Texto apresentado
Tacoma teve outros Dias de Memória, mas, até onde sei, eles não acontecem desde o final dos anos 1990. O historiador Ron Magden (cujo livro Furusato: Tacoma-Pierce County Japanese ainda é um recurso definitivo) organizou esses eventos, junto com o residente de Tacoma Joe Kosai.

Parte da dificuldade de realizar Dias de Memória é que a população nipo-americana aqui é pequena; apesar de uma próspera Japantown no início do século 20, apenas um em cada sete retornou a Tacoma após a guerra. (A congregação do Templo Budista de Tacoma, no entanto, é uma comunidade constante e crescente.) Outros reassentaram-se perto de São Francisco ou Chicago.

Dados fornecidos
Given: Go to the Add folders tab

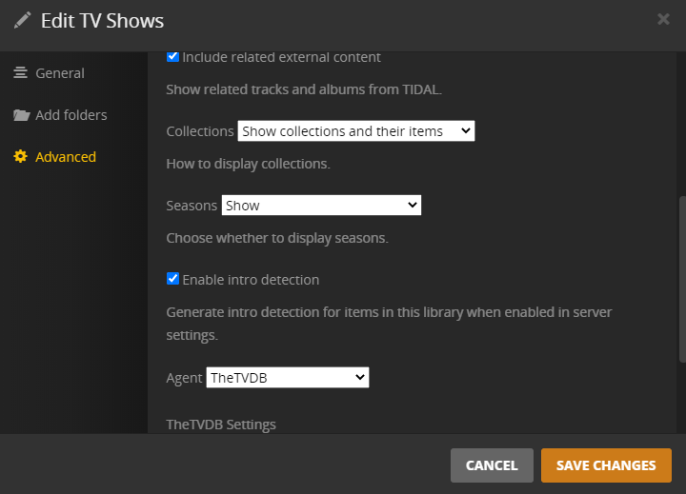Looking at the screenshot, I should tap(71, 115).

Instrução
Extraia do texto sobre os Dias de Memória em Tacoma, sem nenhuma alteração, o trecho que começa em "Parte da dificuldade" e termina em "Francisco ou Chicago.".

Resposta correta
Parte da dificuldade de realizar Dias de Memória é que a população nipo-americana aqui é pequena; apesar de uma próspera Japantown no início do século 20, apenas um em cada sete retornou a Tacoma após a guerra. (A congregação do Templo Budista de Tacoma, no entanto, é uma comunidade constante e crescente.) Outros reassentaram-se perto de São Francisco ou Chicago.